▸ **PROMPT**:
Each line of the material holding the word "item" must be identified and copied.

▼

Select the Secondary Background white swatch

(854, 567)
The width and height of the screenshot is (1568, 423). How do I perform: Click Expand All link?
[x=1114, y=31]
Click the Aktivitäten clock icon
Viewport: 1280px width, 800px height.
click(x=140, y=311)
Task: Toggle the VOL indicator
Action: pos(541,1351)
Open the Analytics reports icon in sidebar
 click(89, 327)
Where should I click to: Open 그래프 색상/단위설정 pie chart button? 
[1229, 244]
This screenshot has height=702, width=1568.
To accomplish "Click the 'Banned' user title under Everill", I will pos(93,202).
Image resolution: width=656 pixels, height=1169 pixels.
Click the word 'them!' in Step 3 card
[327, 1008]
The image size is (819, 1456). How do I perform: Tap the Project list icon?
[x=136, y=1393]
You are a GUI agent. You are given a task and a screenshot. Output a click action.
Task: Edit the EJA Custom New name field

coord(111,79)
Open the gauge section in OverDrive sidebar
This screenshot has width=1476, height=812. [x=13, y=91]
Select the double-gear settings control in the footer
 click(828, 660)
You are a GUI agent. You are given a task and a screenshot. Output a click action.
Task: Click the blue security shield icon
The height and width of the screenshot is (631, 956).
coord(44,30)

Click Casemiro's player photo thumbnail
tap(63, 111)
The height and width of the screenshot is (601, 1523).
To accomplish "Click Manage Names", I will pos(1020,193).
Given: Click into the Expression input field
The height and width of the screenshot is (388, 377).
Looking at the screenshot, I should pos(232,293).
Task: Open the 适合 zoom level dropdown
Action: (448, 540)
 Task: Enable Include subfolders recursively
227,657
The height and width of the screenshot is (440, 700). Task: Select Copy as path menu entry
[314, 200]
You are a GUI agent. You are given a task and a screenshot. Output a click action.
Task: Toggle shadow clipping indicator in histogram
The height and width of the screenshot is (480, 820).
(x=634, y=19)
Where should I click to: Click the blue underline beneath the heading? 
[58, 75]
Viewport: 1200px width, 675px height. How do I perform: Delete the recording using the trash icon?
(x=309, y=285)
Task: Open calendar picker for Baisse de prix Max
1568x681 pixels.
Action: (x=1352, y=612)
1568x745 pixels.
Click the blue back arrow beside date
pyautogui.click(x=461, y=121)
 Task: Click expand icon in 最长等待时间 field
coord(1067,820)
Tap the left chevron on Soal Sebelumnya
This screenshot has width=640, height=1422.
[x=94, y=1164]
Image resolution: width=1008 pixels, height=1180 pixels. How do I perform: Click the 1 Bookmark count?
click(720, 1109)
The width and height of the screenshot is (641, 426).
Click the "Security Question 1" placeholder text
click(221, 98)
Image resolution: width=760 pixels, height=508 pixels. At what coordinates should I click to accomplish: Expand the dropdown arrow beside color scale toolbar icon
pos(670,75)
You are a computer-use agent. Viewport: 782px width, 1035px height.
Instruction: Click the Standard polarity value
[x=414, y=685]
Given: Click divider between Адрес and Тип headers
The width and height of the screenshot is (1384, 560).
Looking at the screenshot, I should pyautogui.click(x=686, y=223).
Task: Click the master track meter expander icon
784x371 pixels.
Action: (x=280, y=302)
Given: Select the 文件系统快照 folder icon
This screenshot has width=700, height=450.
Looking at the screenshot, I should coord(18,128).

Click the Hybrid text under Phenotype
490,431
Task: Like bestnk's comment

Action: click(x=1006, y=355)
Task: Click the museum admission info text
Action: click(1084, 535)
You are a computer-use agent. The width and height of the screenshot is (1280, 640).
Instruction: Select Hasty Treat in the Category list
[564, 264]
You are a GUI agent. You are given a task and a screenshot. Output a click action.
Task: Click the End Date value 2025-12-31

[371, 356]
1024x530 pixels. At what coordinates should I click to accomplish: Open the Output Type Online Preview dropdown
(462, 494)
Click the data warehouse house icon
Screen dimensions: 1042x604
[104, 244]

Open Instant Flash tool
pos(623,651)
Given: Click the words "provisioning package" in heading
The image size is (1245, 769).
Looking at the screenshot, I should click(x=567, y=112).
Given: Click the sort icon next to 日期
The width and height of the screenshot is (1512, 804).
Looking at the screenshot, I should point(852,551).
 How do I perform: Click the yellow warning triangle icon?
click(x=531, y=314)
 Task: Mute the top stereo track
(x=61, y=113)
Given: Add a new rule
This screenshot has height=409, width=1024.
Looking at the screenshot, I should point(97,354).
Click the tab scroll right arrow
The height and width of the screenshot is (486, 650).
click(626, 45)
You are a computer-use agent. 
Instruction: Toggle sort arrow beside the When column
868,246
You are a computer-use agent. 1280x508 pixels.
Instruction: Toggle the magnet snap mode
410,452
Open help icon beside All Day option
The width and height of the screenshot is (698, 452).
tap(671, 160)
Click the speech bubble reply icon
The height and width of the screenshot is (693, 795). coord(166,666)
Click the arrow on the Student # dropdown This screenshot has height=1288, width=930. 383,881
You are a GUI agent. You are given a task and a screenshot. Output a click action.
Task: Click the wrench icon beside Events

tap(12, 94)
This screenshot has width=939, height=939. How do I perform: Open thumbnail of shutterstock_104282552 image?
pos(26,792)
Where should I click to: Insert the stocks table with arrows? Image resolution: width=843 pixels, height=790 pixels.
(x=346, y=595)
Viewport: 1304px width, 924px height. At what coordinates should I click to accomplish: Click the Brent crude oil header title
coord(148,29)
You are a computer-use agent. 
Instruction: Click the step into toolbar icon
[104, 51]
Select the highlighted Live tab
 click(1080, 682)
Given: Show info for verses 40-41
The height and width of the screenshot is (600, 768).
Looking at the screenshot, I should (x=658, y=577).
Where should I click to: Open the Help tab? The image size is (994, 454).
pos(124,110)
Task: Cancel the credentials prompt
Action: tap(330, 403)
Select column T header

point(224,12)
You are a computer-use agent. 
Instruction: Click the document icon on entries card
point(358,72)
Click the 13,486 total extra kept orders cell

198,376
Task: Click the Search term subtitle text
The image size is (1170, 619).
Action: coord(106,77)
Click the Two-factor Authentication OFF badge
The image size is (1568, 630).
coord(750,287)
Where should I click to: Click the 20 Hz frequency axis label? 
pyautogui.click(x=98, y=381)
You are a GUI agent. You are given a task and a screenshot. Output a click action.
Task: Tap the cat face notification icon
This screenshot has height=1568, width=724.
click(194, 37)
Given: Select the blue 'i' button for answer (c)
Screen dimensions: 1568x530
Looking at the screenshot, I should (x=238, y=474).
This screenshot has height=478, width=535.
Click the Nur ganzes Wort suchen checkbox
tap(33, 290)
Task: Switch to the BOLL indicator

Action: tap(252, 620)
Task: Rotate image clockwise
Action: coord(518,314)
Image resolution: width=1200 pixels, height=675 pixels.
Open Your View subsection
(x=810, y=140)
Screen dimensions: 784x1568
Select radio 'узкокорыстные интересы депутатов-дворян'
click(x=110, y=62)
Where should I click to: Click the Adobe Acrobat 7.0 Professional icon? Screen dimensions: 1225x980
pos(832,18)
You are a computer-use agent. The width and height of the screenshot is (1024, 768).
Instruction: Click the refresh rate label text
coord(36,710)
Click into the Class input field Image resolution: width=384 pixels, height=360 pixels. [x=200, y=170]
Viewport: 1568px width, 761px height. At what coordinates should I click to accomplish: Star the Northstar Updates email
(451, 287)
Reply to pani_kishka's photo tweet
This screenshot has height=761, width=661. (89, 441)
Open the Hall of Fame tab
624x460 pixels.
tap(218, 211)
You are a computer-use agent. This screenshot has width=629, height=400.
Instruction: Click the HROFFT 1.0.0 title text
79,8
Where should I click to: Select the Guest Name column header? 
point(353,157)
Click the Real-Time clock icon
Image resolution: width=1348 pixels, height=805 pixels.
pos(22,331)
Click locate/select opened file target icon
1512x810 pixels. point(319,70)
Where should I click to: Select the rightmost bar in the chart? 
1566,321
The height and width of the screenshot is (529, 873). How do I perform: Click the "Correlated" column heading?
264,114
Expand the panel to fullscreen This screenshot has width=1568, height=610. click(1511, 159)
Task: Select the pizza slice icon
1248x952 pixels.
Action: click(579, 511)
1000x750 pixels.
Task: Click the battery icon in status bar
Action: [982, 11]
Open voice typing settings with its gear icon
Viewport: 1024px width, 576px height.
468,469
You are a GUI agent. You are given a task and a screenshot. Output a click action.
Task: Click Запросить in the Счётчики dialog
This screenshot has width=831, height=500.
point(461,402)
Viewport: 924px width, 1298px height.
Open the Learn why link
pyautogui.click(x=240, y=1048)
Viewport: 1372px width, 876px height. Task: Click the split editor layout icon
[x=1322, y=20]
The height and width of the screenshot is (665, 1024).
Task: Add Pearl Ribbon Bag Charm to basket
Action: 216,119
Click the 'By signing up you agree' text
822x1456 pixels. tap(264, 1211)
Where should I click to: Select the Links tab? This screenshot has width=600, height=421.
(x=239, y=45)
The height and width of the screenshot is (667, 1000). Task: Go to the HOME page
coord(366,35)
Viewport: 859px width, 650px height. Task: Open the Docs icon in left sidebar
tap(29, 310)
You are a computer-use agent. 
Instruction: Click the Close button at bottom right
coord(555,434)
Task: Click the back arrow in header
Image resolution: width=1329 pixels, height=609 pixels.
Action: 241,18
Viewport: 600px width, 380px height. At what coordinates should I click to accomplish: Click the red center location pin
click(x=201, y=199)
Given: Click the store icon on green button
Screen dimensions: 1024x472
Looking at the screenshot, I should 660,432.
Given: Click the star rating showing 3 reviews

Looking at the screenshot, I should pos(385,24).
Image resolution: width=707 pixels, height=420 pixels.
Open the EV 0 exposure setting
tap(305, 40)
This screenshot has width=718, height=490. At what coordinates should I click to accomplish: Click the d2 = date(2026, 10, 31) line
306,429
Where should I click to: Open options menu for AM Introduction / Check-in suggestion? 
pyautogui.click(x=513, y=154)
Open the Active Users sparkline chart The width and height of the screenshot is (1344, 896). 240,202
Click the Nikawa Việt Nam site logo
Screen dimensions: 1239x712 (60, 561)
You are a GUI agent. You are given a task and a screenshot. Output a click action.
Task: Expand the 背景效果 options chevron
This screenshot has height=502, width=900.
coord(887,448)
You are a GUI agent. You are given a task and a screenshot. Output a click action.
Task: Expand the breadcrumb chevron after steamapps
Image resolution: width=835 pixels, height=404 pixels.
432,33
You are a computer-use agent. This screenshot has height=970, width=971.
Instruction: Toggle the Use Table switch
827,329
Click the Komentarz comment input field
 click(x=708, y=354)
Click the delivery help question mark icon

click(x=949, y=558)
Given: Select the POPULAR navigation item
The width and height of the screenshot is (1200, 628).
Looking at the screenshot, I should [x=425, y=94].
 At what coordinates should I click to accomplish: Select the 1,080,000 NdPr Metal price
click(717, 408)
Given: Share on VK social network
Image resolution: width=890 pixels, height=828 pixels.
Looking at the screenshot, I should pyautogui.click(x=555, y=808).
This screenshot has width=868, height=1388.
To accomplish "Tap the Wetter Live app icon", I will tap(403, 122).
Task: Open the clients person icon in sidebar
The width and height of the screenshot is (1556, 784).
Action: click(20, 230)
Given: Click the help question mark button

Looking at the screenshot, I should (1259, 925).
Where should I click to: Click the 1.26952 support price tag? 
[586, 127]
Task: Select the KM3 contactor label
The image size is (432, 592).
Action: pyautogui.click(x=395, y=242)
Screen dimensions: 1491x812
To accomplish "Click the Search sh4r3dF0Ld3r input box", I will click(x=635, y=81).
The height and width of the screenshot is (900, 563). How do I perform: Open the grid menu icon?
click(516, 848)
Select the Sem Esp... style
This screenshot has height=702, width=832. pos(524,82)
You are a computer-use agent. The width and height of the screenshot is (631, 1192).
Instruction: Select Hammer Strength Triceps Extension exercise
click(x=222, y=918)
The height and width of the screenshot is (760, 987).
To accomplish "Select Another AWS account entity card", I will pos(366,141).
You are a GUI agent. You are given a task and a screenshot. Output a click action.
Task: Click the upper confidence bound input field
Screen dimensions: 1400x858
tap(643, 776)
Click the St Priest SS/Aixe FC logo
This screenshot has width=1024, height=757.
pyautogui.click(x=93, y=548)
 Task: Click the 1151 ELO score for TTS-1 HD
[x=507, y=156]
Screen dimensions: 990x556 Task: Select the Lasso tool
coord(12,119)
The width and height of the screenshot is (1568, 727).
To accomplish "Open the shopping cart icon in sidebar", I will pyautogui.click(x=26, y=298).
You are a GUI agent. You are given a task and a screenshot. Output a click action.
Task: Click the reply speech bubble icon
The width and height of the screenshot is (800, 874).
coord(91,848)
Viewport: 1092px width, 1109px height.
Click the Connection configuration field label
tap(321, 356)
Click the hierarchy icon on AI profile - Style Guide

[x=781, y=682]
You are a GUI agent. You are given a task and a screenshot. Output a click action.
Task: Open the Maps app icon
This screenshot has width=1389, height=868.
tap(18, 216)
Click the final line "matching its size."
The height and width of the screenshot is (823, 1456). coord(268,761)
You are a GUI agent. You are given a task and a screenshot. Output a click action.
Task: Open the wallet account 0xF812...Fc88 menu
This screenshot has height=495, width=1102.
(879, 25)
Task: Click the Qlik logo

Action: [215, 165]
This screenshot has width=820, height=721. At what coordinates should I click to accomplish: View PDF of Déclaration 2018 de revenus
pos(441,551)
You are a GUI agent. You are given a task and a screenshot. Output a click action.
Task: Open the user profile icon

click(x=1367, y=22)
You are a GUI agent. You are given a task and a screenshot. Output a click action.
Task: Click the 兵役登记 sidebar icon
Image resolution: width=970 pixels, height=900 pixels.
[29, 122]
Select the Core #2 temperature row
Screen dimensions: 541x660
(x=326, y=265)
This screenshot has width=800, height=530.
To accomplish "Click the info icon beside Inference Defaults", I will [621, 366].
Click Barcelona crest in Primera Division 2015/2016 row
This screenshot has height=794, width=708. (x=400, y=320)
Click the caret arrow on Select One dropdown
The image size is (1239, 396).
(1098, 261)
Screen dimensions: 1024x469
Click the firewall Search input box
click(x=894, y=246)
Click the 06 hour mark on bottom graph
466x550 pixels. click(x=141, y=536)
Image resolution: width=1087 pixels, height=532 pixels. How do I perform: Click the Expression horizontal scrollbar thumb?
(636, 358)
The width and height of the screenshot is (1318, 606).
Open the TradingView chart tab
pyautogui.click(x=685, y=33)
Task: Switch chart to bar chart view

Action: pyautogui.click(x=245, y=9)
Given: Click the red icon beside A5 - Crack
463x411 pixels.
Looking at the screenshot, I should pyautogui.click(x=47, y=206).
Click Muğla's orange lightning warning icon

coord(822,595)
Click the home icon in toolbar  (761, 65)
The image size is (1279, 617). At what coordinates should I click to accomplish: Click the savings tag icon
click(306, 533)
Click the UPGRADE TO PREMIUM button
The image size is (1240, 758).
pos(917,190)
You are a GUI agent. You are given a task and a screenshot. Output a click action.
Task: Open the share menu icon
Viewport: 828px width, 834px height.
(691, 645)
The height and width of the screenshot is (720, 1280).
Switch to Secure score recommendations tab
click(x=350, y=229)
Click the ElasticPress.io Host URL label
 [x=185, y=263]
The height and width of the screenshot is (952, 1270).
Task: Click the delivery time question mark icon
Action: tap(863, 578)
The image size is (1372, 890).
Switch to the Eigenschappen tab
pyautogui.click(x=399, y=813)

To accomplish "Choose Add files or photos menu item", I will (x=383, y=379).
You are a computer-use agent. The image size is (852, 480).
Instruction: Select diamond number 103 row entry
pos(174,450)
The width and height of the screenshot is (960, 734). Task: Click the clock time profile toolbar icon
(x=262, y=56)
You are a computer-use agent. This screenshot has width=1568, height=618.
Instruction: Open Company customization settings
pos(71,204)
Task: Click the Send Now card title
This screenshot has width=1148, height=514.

▲

▸ **TASK ANSWER**:
Given: Select the POPULAR navigation item
To accomplish "Choose Add files or photos menu item", I will (x=383, y=379).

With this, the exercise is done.